= PROVIDED TEXT =
Content starts
Wriedt was elected to parliament at the 1967 Senate election, to a six-year term beginning on 1 July 1968. He was re-elected at the 1974 and 1975 elections, which followed double dissolutions.

===Whitlam government===
Following the ALP's victory at the 1972 election, Wriedt was elected to cabinet and appointed Minister for Primary Industry by Prime Minister Gough Whitlam, a portfolio with which he had no previous association. In 1974 his department was abolished as part of a departmental restructure and renamed the Department of Agriculture. Wriedt oversaw the introduction of a floor price for export wool, the removal of federal subsidies for butter, and an emphasis on diversification and the expansion of markets in Asia and the Middle East. The government's decision to remove the superphosphate bounty in 1974 – which Whitlam supported but Wriedt opposed – proved unpopular with farmers.

In February 1975, Wriedt was elected to replace Lionel Murphy as his party's Senate leader and Leader of the Government in the Senate. His status in the party had risen through his role in responding to ministerial questions in the Senate, including as representative of the Treasurer where he responded to questions around Rex Connor and the Loans Affair. In October 1975 he was appointed to replace Connor as Minister for Minerals Energy. As Senate leader, Wriedt was closely involved in the 1975 constitutional crisis, where the ALP lost its Senate majority and the opposition chose to block supply. He was not immediately made aware of Whitlam's dismissal on 11 November 1975 and inadvertently allowed the new Fraser government to pass supply, thereby meeting one of Governor-General John Kerr's conditions for the granting of a double dissolution. The ALP failed to regain government at the resulting election.

===Opposition===
Wriedt became "increasingly disenchanted with Whitlam" and supported Frank Crean's unsuccessful candidacy in the 1976 ALP leadership spill. He was nonetheless re-elected as Senate leader over Whitlam's preferred candidate, Jim McClelland, and acted as leader of the opposition in mid-1976 when both Whitlam and his deputy Tom Uren were overseas. Clyde Cameron later recalled that Wriedt was ambitious to transfer to the House of Representatives and sought to build up a public profile to replace Whitlam as leader.

In Whitlam's shadow cabinet, Wriedt served briefly as spokesman on minerals and energy and then as spokesman on education (1976–1977). After Bill Hayden won the 1977 leadership election he was made spokesman on foreign affairs, his preferred portfolio. In June 1979, Wriedt announced that he would resign from the Senate and contest the House of Representatives seat of Denison at the 1980 election, seeking to defeat incumbent Liberal government minister Michael Hodgman. He failed to defeat Hodgman despite a small swing to Labor.
Content ends
= DATASET CONTENT =
Content starts
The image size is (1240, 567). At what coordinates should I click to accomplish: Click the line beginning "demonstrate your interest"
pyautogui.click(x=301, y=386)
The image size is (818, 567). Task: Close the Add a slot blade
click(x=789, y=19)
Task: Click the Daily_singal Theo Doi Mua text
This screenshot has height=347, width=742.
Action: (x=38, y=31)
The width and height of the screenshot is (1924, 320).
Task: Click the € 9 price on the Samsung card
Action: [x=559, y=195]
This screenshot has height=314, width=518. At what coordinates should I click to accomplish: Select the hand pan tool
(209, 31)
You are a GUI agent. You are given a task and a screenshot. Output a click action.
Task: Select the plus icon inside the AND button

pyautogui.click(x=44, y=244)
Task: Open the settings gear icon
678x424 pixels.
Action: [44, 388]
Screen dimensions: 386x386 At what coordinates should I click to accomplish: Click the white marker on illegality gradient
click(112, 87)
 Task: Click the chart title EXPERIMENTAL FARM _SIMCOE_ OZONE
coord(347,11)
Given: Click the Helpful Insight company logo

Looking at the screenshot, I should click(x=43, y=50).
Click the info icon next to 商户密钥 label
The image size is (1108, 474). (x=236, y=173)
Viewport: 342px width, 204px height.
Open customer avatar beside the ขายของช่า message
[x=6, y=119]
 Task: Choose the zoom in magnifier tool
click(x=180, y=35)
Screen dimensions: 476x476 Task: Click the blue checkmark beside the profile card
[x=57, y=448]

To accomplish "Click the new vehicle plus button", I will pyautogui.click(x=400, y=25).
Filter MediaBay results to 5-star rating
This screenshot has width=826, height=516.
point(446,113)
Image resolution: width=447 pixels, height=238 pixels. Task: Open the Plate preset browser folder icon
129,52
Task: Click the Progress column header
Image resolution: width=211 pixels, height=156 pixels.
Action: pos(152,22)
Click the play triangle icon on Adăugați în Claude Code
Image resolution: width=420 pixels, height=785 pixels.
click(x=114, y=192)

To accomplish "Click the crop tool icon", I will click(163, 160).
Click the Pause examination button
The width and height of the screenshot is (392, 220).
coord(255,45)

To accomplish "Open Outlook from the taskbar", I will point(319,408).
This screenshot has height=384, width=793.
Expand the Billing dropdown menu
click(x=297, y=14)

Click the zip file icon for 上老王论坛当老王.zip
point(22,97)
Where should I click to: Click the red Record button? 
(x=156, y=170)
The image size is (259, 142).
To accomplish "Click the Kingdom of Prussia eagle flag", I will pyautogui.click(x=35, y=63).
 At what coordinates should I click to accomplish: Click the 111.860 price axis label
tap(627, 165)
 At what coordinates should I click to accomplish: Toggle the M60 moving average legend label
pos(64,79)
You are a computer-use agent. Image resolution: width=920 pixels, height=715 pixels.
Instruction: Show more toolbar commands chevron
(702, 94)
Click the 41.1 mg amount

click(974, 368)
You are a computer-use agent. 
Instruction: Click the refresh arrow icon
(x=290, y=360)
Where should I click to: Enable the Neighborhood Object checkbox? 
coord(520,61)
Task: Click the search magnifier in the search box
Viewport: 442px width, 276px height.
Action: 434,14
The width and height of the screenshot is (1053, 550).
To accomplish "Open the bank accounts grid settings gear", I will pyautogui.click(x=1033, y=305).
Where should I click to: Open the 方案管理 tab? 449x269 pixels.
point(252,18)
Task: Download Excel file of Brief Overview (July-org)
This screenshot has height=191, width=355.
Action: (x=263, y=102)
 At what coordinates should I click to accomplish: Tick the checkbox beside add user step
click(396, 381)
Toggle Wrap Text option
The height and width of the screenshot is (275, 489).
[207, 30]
Content ends
= TASK LIST =
1. Reproduce the Wriedt passage from "In Whitlam's shadow" up to and including "swing to Labor.".
2. According to the Wriedt passage, what had raised Wriedt's standing in his party before he became its Senate leader in February 1975? Answer in one to three sentences.
The material shown above stands apart from the Wriedt passage.

= SOLUTIONS PER TASK =
1.
In Whitlam's shadow cabinet, Wriedt served briefly as spokesman on minerals and energy and then as spokesman on education (1976–1977). After Bill Hayden won the 1977 leadership election he was made spokesman on foreign affairs, his preferred portfolio. In June 1979, Wriedt announced that he would resign from the Senate and contest the House of Representatives seat of Denison at the 1980 election, seeking to defeat incumbent Liberal government minister Michael Hodgman. He failed to defeat Hodgman despite a small swing to Labor.

2. His standing had risen through his role in responding to ministerial questions in the Senate. This included acting as the Treasurer's representative, in which he answered questions about Rex Connor and the Loans Affair.